Der Ideenklau im Reich der Mitte schien eigentlich eine alte Geschichte zu sein, doch in den letzten ein, zwei Jahren hat der Kopierdrang noch einmal deutlich zugenommen. Schuld ist die chinesische Führung, die – ganz Planwirtschaftler – das Soll für Patentanmeldungen und sonstige geschützte Rechte deutlich angehoben hat. Prompt bringen chinesische Hersteller nicht nur jede Mini-Idee von zweifelhaftem Innovationswert zwecks Eintragung zum Amt, sondern lassen auch viele Gebrauchsmuster als ihr Eigentum registrieren, die in Wahrheit nichts anderes als eine Nachahmung längst eingeführter ausländischer Produkte sind.

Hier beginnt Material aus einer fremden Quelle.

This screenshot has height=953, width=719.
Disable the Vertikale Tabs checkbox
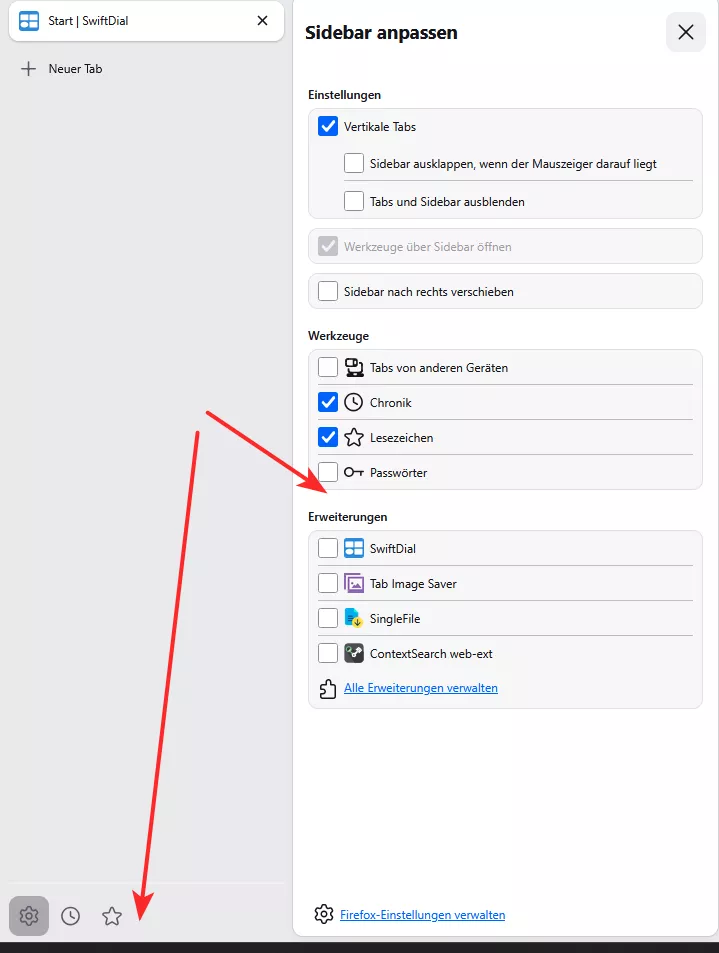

Darunter leiden vor allem deutsche Mittelständler, die sich wegen des hohen Verfolgungsaufwandes viel schlechter wehren können als Großunternehmen. Zudem hat die Fälschungswut inzwischen alle Branchen erfasst, nicht nur die klassischen Konsumgüter, bei denen man von gefälschten Adidas-Schuhen bis zu kopierten Kettensägen der Waiblinger Weltfirma Stihl alles zu kennen meint. 600.000 Gebrauchsmuster sind inzwischen in China geschützt. Bitzer-Mann Luerssen kann die Erfahrungen zwar nicht bestätigen, aber andere Repräsentanten der deutschen Wirtschaft vor Ort haben den Eindruck, dass die Behörden kaum ernsthaft prüfen. „Die Chinesen müssen erkennen, dass sie selbst ihre Innovationen nicht werden schützen können, wenn sie bei den Patenten nur geringe Ansprüche stellen“, warnt Alexandra Voss, Geschäftsführerin der Außenhandelskammer Peking.